◆ Description of the task:
With the pictures omitted, write out the entries that follow exactly as they stand.

[Stored records]
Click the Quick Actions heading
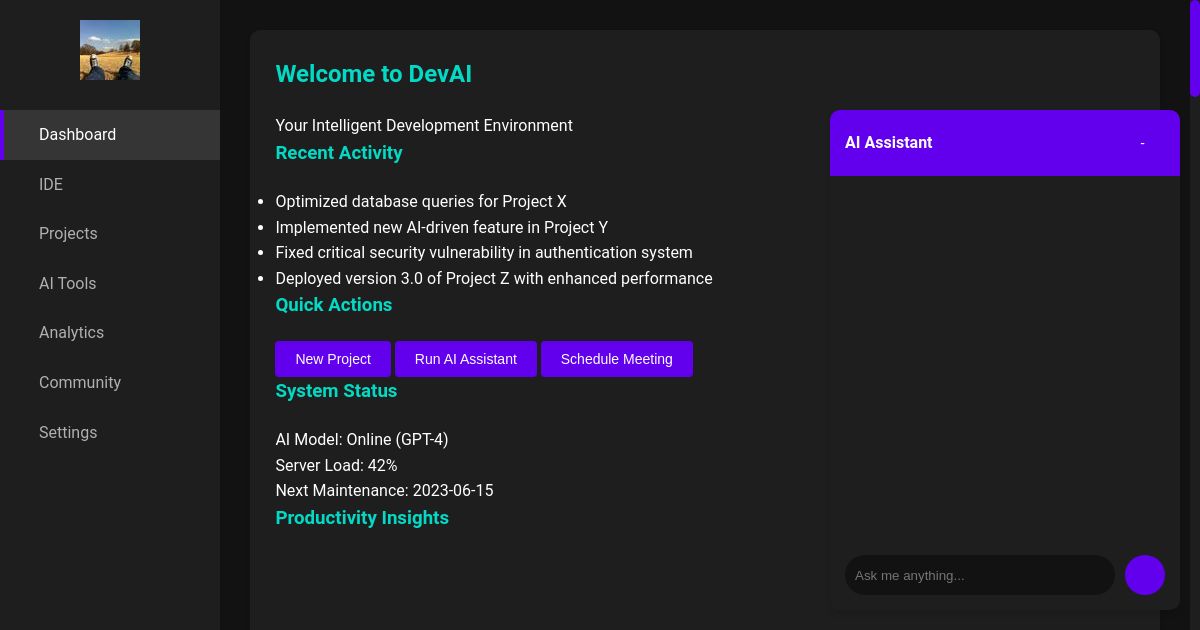 [334, 305]
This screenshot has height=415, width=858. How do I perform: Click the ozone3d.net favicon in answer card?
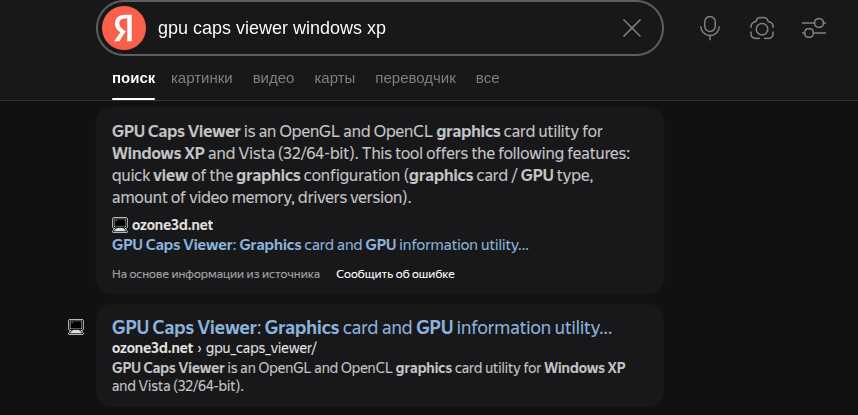coord(120,225)
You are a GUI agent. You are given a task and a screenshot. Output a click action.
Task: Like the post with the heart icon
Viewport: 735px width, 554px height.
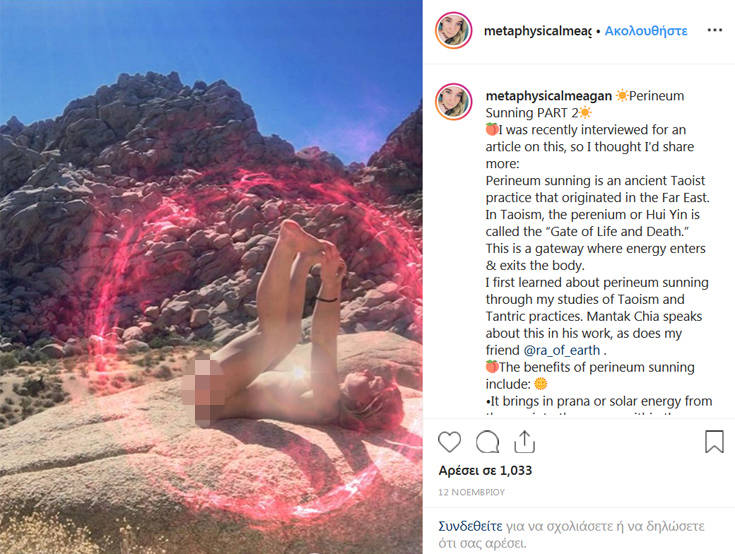449,442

◆ Written response:
Click the Quick Actions heading
 [334, 305]
This screenshot has height=415, width=858. How do I perform: Click the ozone3d.net favicon in answer card?
coord(120,225)
You are a GUI agent. You are given a task and a screenshot. Output a click action.
Task: Like the post with the heart icon
Viewport: 735px width, 554px height.
449,442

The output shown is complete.